The question though is not ‘will you produce at home or abroad?’ Rather, it’s a question of balance. The shape of supply seems to be changing in every conceivable way. It’s becoming less chain-like and more network-based. Diversification can protect against the immense geopolitcal, environmental and economic challenges we’re seeing.
Ultimately, the decision to relocate boils down to whether or not companies can realise some sort of competitive advantage. It will often be the case, for example, that reshoring will bring tax advantages or reduce shipping costs, but if the trade-offs in terms of wage rises or raw materials are too great, companies will be reluctant to reshore on such a large scale. It’s not a question of home or away, obviously. Companies will diversify their production rather than uproot it entirely. If the primary concern is around disruption, a diversified supply chain will, in theory, mitigate any threat.

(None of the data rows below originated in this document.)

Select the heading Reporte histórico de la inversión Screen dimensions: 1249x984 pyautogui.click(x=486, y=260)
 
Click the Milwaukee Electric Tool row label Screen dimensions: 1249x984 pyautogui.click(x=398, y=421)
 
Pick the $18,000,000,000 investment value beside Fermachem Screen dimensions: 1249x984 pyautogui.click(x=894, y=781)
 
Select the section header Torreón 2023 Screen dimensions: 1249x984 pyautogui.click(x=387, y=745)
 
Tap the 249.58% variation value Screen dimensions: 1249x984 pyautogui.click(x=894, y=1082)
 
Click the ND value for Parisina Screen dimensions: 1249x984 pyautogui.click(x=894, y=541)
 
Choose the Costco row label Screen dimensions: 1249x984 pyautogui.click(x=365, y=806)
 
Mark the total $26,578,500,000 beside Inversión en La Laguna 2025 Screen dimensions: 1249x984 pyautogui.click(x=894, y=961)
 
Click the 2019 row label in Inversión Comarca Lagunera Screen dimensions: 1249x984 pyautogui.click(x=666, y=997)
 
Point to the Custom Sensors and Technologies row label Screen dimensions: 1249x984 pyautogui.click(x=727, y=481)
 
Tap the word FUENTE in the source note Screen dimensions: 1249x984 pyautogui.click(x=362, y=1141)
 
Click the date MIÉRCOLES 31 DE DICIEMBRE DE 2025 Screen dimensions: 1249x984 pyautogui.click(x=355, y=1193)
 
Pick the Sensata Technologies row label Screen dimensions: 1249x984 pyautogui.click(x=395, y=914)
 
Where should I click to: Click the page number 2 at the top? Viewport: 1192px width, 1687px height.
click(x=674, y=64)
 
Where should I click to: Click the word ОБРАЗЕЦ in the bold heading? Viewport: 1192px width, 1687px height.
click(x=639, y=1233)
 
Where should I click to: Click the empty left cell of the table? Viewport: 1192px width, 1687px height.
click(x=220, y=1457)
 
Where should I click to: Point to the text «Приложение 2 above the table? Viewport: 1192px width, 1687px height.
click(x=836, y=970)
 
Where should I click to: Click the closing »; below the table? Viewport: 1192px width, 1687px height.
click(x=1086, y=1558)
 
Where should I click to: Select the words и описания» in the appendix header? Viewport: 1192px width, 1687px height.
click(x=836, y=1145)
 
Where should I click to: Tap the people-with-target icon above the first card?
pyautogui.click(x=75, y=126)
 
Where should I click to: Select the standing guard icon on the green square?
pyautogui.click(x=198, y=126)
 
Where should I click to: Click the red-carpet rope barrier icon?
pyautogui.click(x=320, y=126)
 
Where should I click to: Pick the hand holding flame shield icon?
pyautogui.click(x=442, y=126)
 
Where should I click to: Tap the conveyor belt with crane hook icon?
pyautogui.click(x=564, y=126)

The shape of supply seems to be changing in every conceivable way
This is a sentiment shared by the World Bank, who warn that stronger value chains, not reshoring, are needed after the Covid-19 shock. “Value chains – which split the production of goods and services into discrete activities that can be spread across the globe – have helped generate remarkable gains in prosperity,” they write. “Between 1990 and 2017, low- and middle-income countries almost doubled their share in global exports, from 16 percent to 30 percent, as they joined value chains. During the same period, access to new markets and investment opportunities reduced the proportion of people living in extreme poverty from 36 percent to nine percent.”
The impact of reshoring on low- and middle-income countries may not necessarily be front of mind for bosses, but there is a compelling development case for diversification over reshoring. Worryingly, a shift toward global reshoring in high-income countries and China could drive an additional 52 million people into extreme poverty, with the majority in Sub-Saharan Africa.
There isn’t just anecdotal evidence but reliable data to show that we’re seeing a rewiring of global supply chains. Whether production will move home wholesale, however, is the wrong question. Instead it falls on companies and governments to consider what value chain works not just for bosses but for the developing world as a whole. Reshoring represents an opportunity for global companies, for politicians and for local employment. It also presents an existential threat to millions of people across the world. The picture, as always, is complicated. But again, reshoring is no longer a theory, it’s a reality.